Retype the records below exactly as they stand, but with no images.

Stored data entries
__________

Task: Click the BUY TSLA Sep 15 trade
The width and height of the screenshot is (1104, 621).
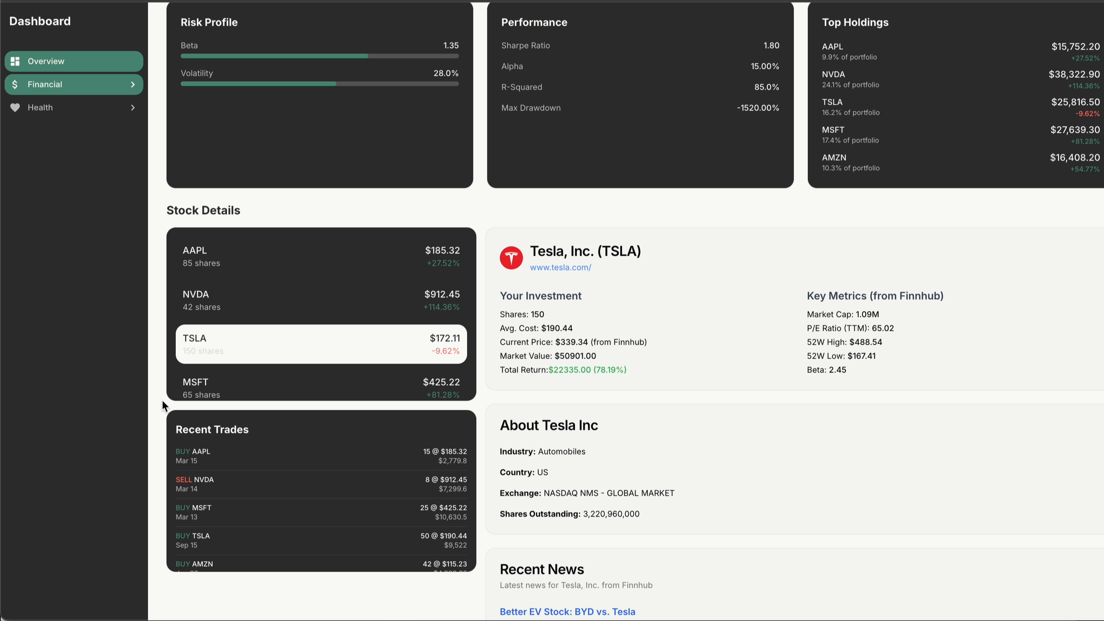Action: point(321,540)
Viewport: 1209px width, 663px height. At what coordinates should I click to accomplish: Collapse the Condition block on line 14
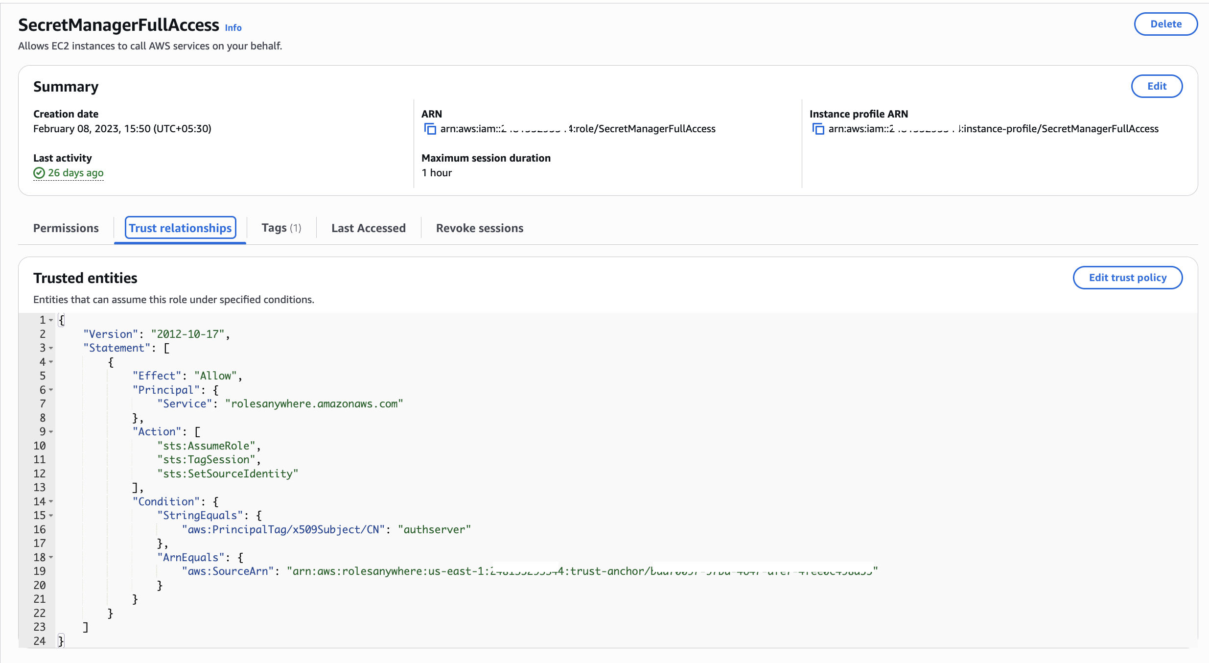[51, 502]
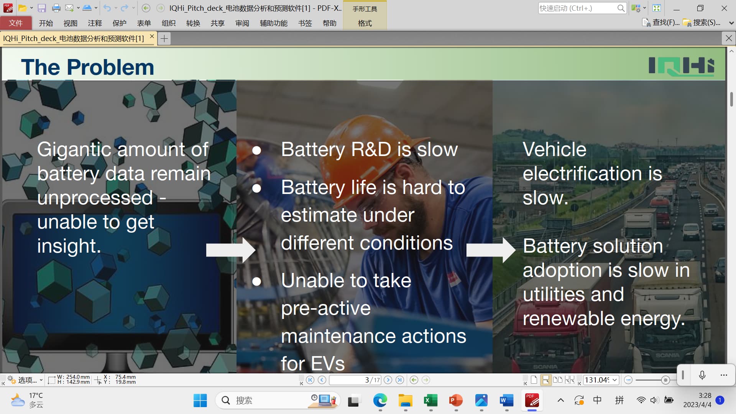The width and height of the screenshot is (736, 414).
Task: Add a new document tab
Action: [x=164, y=38]
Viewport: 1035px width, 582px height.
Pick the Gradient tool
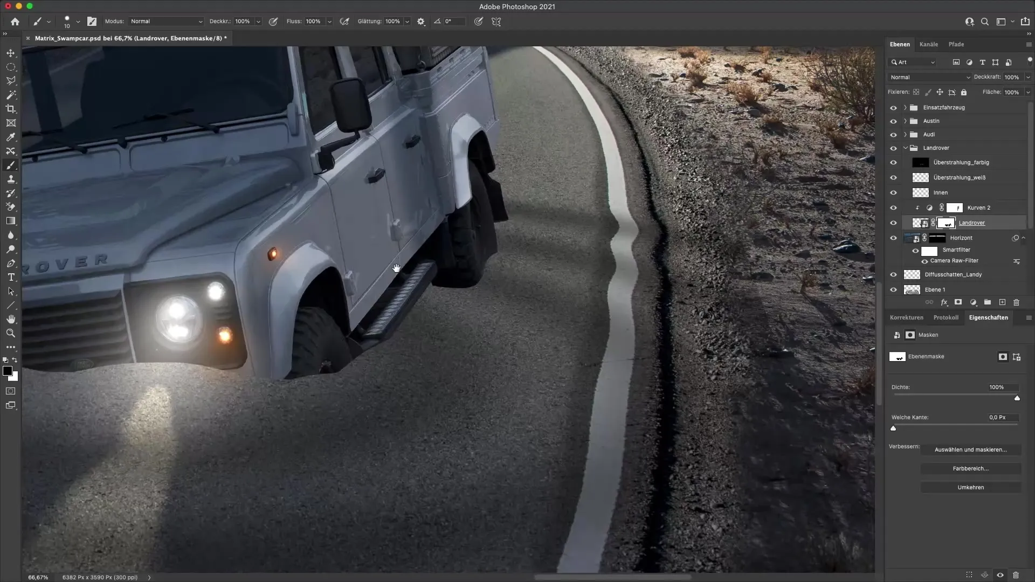click(x=11, y=220)
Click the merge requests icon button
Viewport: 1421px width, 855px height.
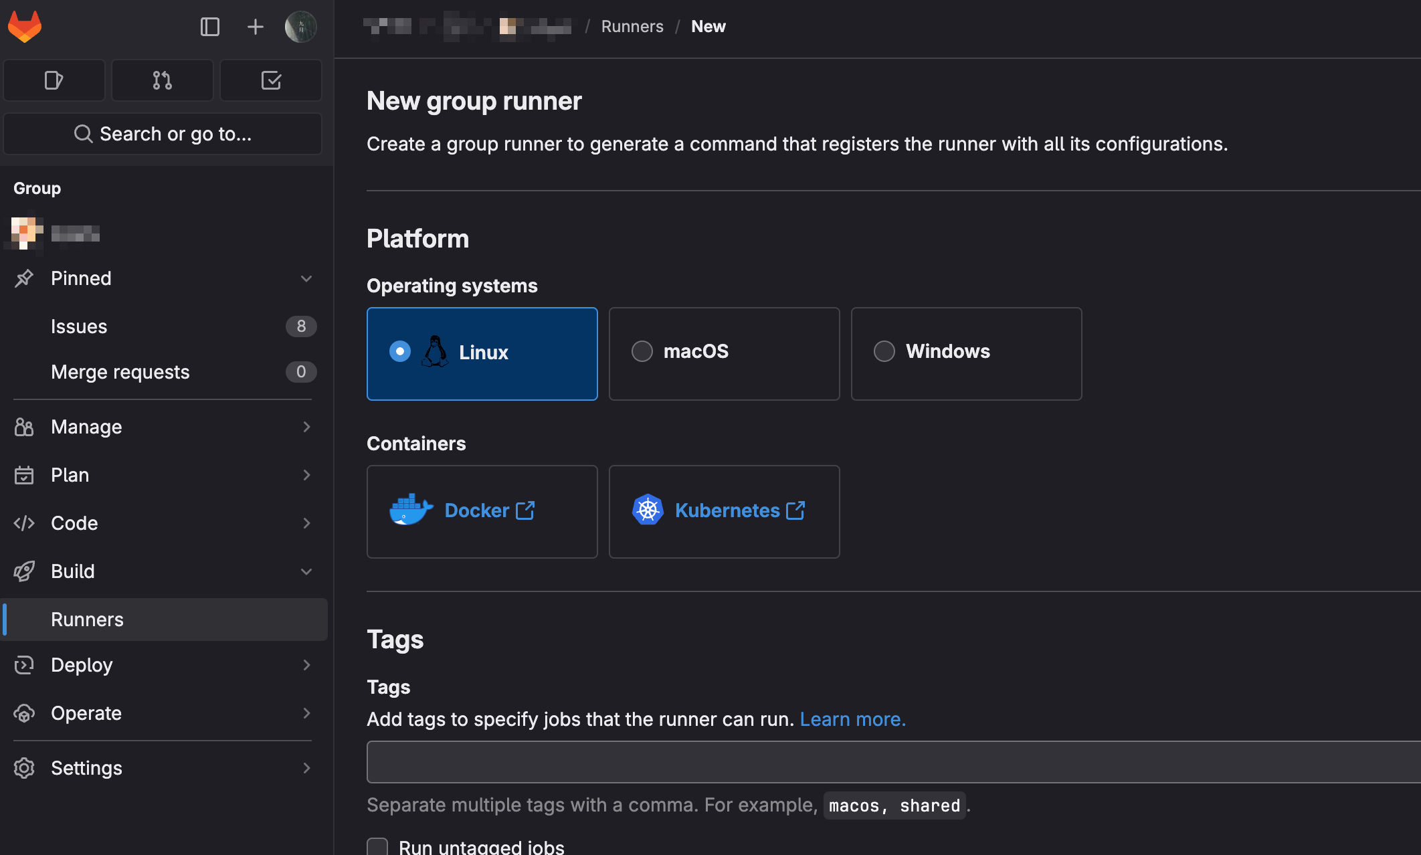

__________

• _RESULT FOR THIS TASK_:
Task: Click the BUY TSLA Sep 15 trade
The width and height of the screenshot is (1104, 621).
Action: point(321,540)
Viewport: 1209px width, 663px height. At what coordinates should I click to accomplish: Collapse the Condition block on line 14
[51, 502]
The width and height of the screenshot is (736, 414).
Task: Add a new document tab
Action: [x=164, y=38]
Viewport: 1035px width, 582px height.
Pick the Gradient tool
click(x=11, y=220)
Click the merge requests icon button
Viewport: 1421px width, 855px height.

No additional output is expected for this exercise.